Emerging market (EM) investors have begun to worry about the end of the second round of quantitative easing (QE2) in mid-year. The concern has been that higher U.S. yields would boost the cost of capital in EMs and threaten equity valuations. Yet recently, markets imply that the risk is in the other direction -- economic worries in the U.S. and falling Treasury yields. While our Macro Strategy team expects yields to fall near-term as they did at the end of QE1, our economists forecast US 10-year yields to rebound to 3.6% by Q4, a fairly modest increase of 40-50 basis points (bp) from current levels. Such a yield increase should pose little risk to emerging markets and would present a positive backdrop for EM equities.

Around recent periods of quantitative easing (QE), the direction of flows to or from risky assets -- not Fed bond market activity -- has driven EM equities. Bond yields (U.S. and EM) and EM equities have risen during the two QE periods, while falling during the period between QE1 and QE2 on U.S. double-dip fears last summer. The key for EMs has been spreads, which fell in the two QE periods and rose when QE1 ended.

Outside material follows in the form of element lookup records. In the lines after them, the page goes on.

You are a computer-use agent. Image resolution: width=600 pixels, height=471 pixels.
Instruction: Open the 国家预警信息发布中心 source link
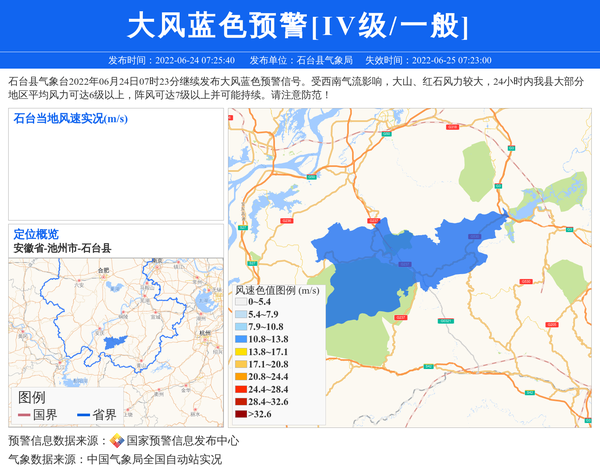pos(182,441)
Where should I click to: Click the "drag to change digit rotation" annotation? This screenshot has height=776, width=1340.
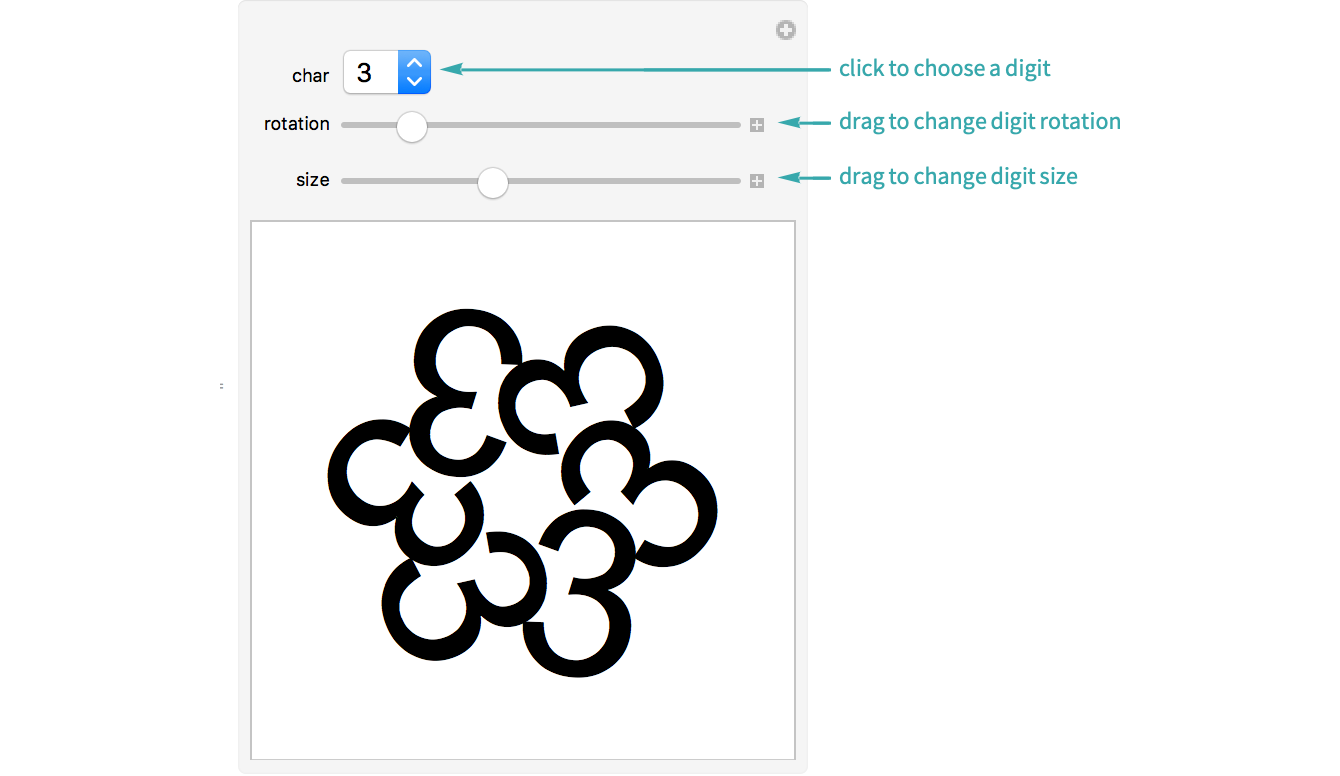point(979,122)

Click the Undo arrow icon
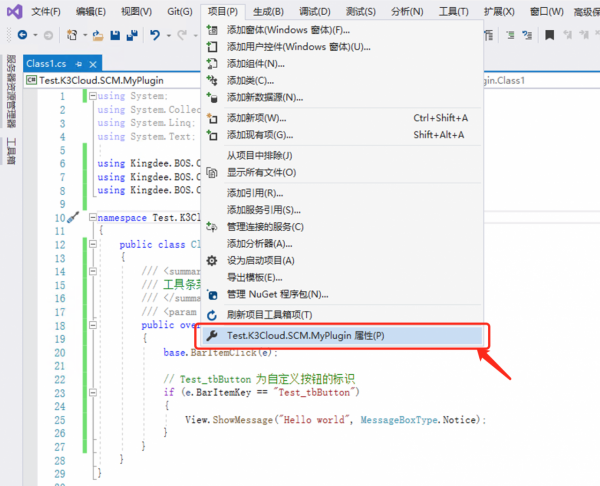click(155, 35)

There is little pattern of regional performance during the two periods of QE. In QE1, Latin America outperformed; in QE2, Asia and EMEA have done well. Growth/risky markets did very well in QE1, slightly less well in QE2. Between QE1 and QE2, defensive Asia led the way and small markets did well. Sectors have been more predictable. In QE periods, high-beta sectors have outperformed. Between QE1 and QE2, a bias towards domestics and defense paid off with consumer staples, telecoms and utilities doing well.

With new doubts over U.S. growth and the Fed set to step away from the bond market, EM investors may wish to turn defensive. However, with U.S. yields already down over 50bp since February, little risk, in our view, of a repeat of the scale of double-dip scare of last summer and EMs struggling, it may be too late for defense.

It is too early to speculate over yet another round of quantitative easing, although we have heard many investors argue that this will be needed. A QE3 scenario (which our economists do not expect) would seem to favor a very aggressive growth/risk portfolio, with overweights in global and domestic cyclicals. In this event, U.S. growth plays, such as Mexico, Korea and Taiwan, would also be attractive.

EM equities trade at a yield premium of 19% to EM bonds; any modest rebound over time in the cost of capital is, therefore, little threat to EM equities. We stay positive; this latest worry for equity markets should pass also.

NOTE: This piece is adapted from a Citi Global Equity Strategy note entitled "The End of QE2 and Emerging Markets," published on May 5, 2011.